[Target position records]
● ● ● ● ●
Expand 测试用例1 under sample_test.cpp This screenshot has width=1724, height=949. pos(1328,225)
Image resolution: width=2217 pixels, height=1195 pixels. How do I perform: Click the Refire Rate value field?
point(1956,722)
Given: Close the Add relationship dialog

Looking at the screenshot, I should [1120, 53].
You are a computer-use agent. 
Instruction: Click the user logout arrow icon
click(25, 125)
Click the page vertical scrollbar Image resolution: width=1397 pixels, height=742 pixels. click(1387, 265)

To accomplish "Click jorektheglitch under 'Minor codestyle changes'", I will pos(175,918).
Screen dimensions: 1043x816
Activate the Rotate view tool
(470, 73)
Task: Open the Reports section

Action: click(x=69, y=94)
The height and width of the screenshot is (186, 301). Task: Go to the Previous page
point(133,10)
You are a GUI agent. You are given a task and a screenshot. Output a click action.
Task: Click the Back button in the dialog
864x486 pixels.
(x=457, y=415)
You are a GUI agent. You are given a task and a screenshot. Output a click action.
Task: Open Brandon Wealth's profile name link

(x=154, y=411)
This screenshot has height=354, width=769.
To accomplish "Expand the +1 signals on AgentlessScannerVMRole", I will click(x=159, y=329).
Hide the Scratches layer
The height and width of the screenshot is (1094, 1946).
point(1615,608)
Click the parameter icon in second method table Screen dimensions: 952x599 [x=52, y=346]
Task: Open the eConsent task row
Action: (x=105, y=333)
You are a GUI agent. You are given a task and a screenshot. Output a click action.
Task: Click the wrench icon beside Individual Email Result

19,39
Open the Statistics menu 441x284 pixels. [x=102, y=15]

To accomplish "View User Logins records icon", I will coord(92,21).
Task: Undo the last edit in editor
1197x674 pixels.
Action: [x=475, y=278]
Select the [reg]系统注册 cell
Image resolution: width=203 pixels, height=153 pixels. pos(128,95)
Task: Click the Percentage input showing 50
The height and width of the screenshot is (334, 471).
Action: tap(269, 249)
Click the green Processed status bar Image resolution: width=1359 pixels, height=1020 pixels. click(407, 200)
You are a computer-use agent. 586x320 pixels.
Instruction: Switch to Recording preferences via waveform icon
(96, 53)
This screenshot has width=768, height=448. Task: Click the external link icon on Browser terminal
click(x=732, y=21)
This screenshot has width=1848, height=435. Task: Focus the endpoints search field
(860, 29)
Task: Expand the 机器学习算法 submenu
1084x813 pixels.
● ● ● ● ●
Problem to solve = Rewrite the entries as a Markdown table with the columns Row and Line. Begin at the line that contains "This screenshot has width=1848, height=435.", stop after the last line of the entries, number each row, and leave out any blank lines.

Written reply =
| Row | Line |
|---|---|
| 1 | This screenshot has width=1848, height=435. Task: Focus the endpoints search field |
| 2 | (860, 29) |
| 3 | Task: Expand the 机器学习算法 submenu |
| 4 | 1084x813 pixels. |